Semana 28 de La Aurora. Hacer celebraciones en materia de seguridad siempre es un riesgo, porque los delitos de alto impacto suelen moldear la percepción.
Mientras el gobierno se congratulaba de reducciones históricas, dicen ellos, la terca realidad dibujó un escenario distinto: 10 ejecutados en Zacatecas, a la mitad de los cuales los colgaron en un puente y un alcalde baleado, en su propia oficina, en Temoac, Morelos.
Como suele ocurrir, las autoridades ahora señalan que algunos de los finados zacatecanos “andaban en la extorsión” y que el edil estaba bajo investigación por delincuencia organizada.
El “en algo andarían” es uno de los recursos más utilizados para evitar centrarse en análisis menos edificantes, pero más útiles si de lo que se trata es de revertir o al menos atenuar los niveles de violencia.

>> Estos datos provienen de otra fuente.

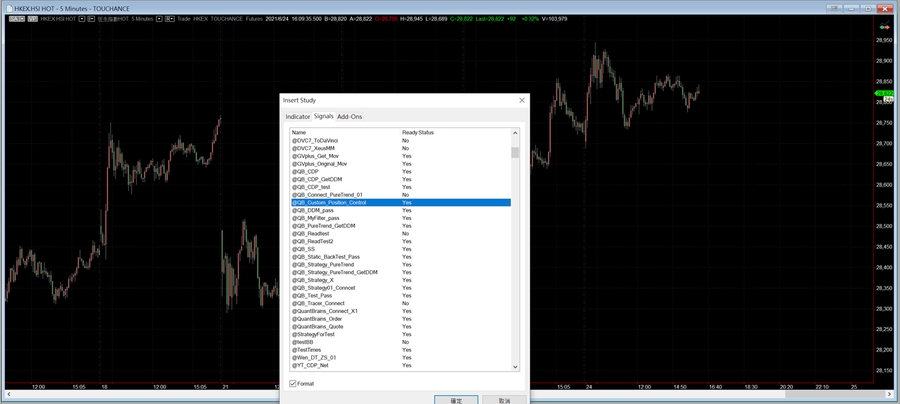Choose the @QuantBrains_Order signal
Screen dimensions: 900x404
point(319,319)
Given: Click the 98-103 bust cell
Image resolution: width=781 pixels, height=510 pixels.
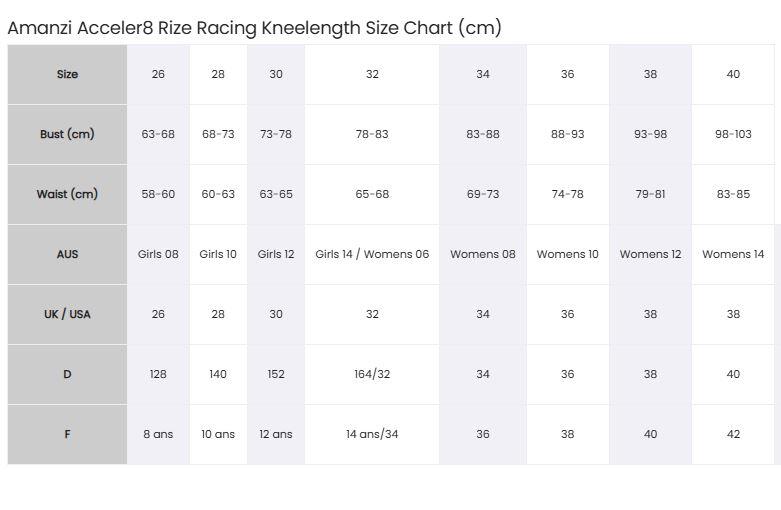Looking at the screenshot, I should (x=733, y=134).
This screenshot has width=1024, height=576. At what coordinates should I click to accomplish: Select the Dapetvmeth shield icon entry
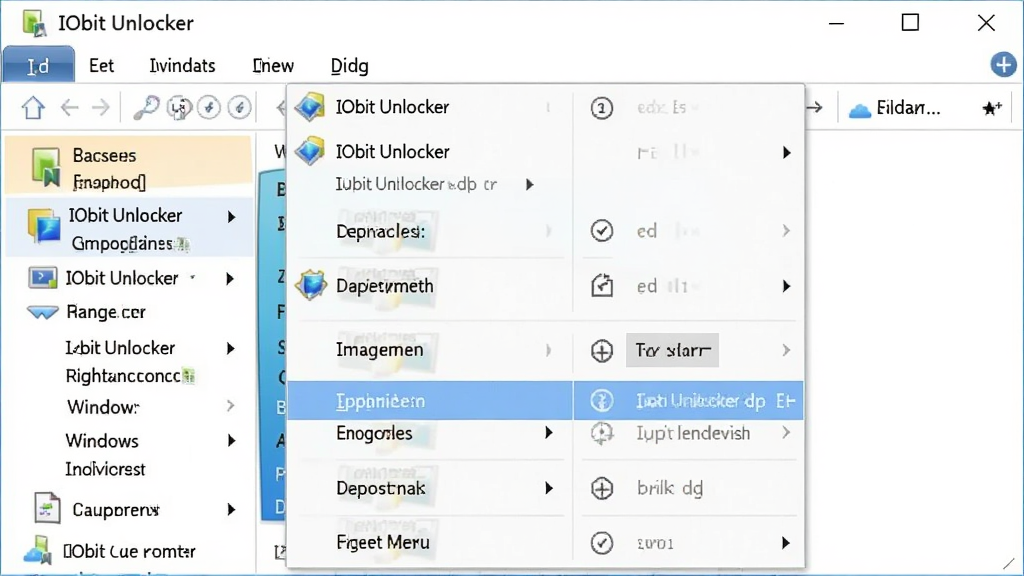coord(311,285)
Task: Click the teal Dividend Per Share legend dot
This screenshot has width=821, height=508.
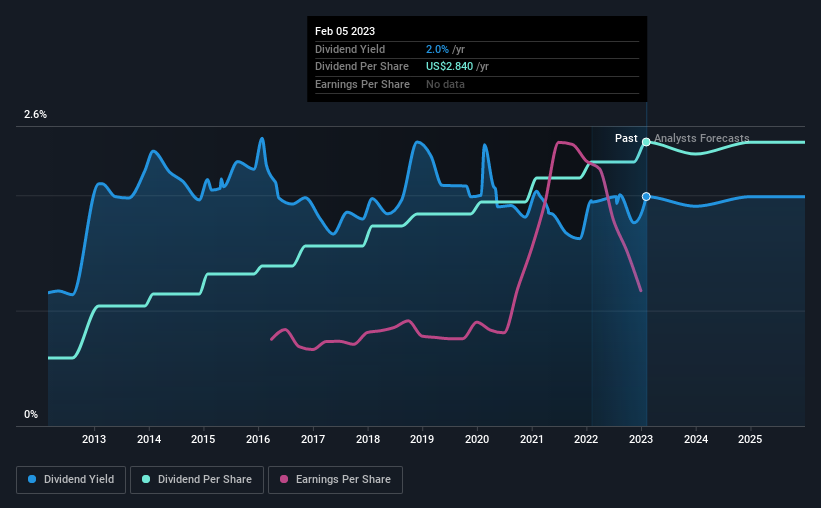Action: click(x=146, y=479)
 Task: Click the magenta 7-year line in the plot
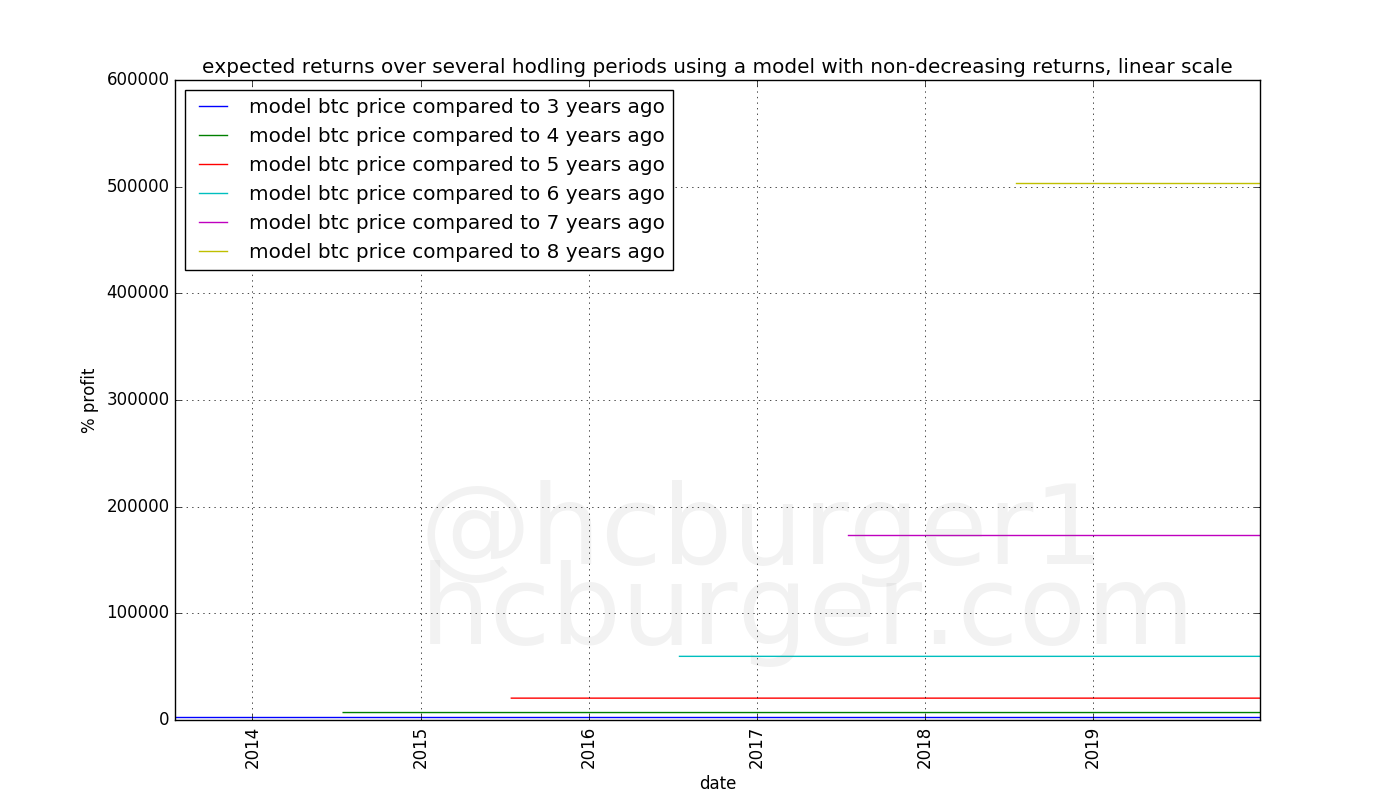(x=1050, y=535)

Causa en Común, en su informe Galería del Horror, señala que, durante el primer semestre de este año, hubo 2 mil 529 atrocidades, hechos de violencia inaudita que cobraron, cuando menos 2 mil 870 víctimas.
Los estados con mayor proclividad a estas situaciones son Sinaloa y Michoacán. En ambos lugares, hay organizaciones clasificadas como terroristas por el gobierno de Estados Unidos.

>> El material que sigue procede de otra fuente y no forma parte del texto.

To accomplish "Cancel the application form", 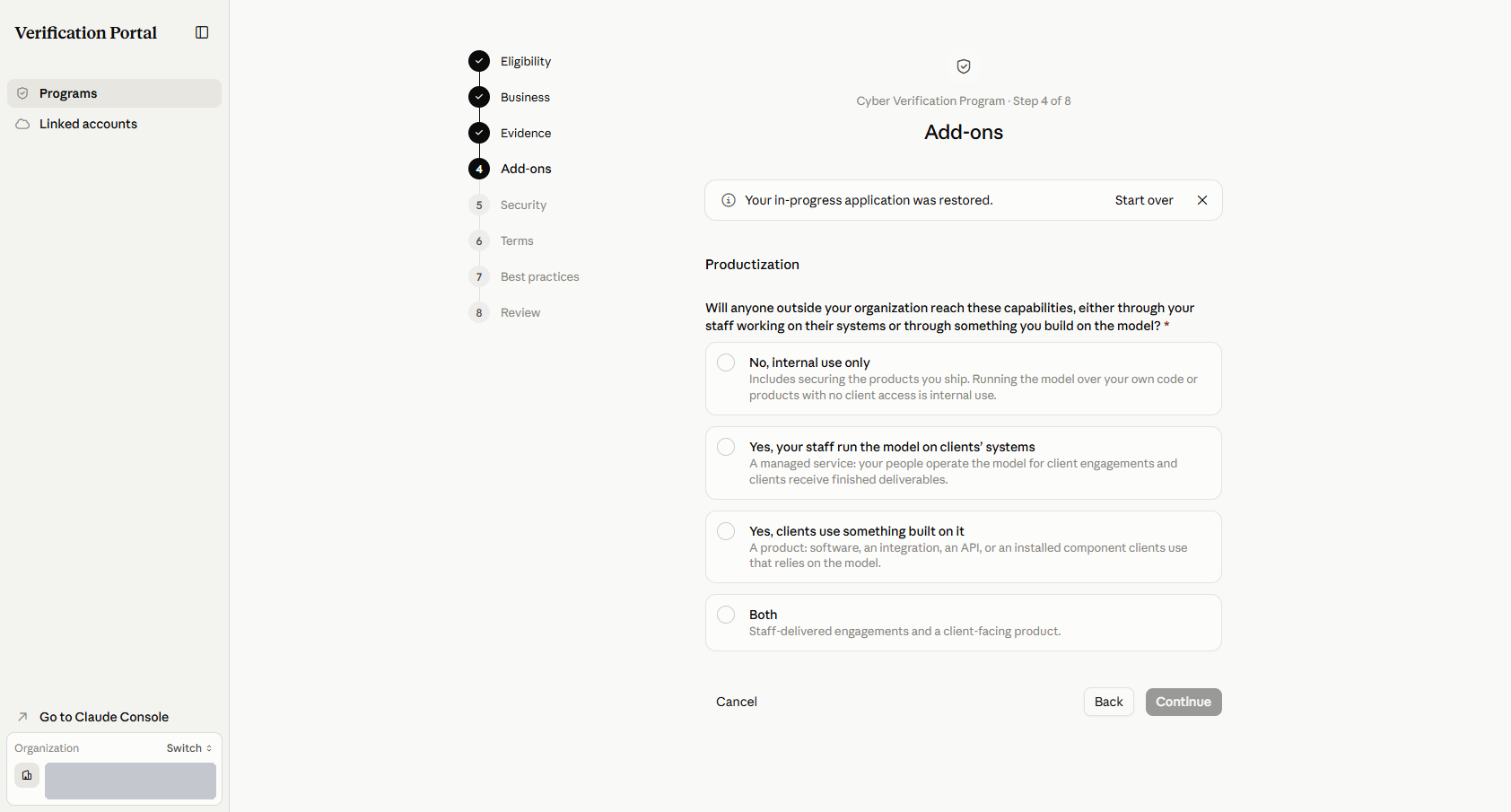I will coord(737,702).
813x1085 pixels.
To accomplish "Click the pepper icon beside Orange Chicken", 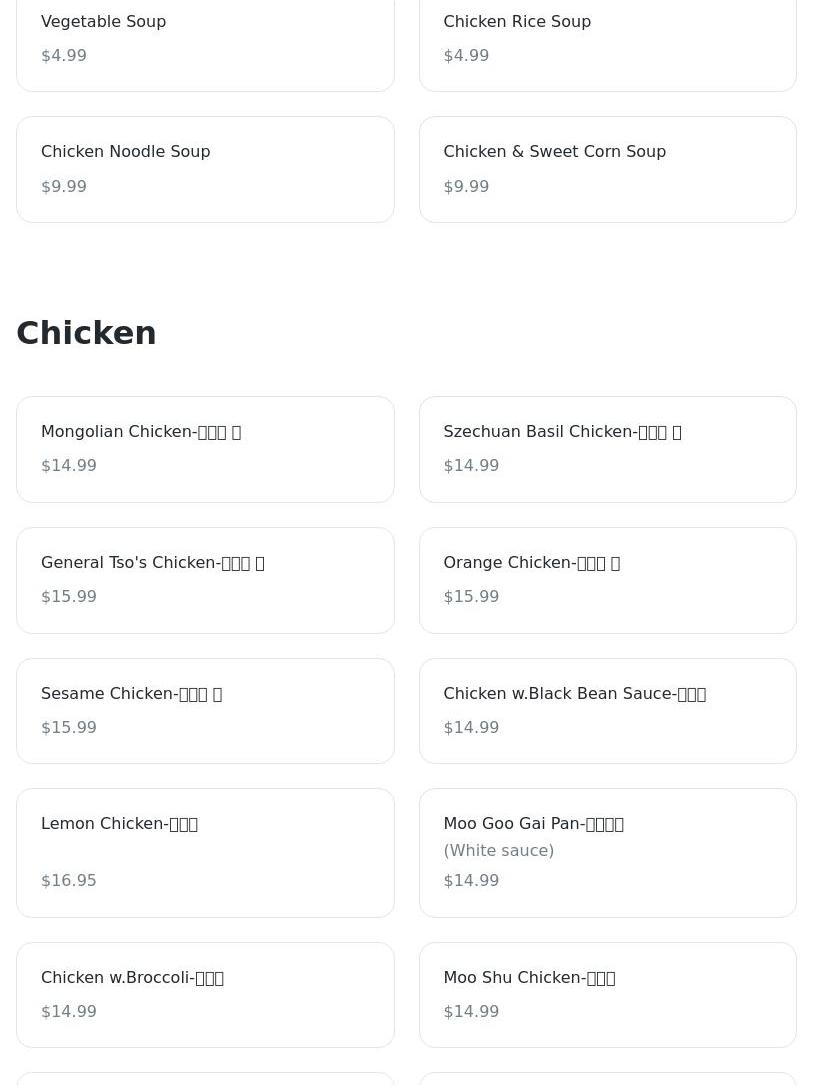I will [615, 563].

De ahí que no sea sorpresa, y solo para dar un ejemplo, que, según el INEGI en Culiacán, capital sinaloense, 90.8% de las personas tiene miedo.
A nivel nacional, 59.8% de la población urbana mayor de 18 años considera que es inseguro vivir en su ciudad.
En cuanto a perspectivas, 32.8% cree que las cosas seguirán igual de mal y 24.3% que empeorarán.
Esto se explica porque los miedos tienen que ver con delitos del orden común, como el riesgo de sacar dinero de un cajero automático, caminar por las calles, ir en trasporte público o viajar por carretera.
Por eso el impacto de las atrocidades es tan profundo, porque añade zozobra, la que no se atenúa con propaganda.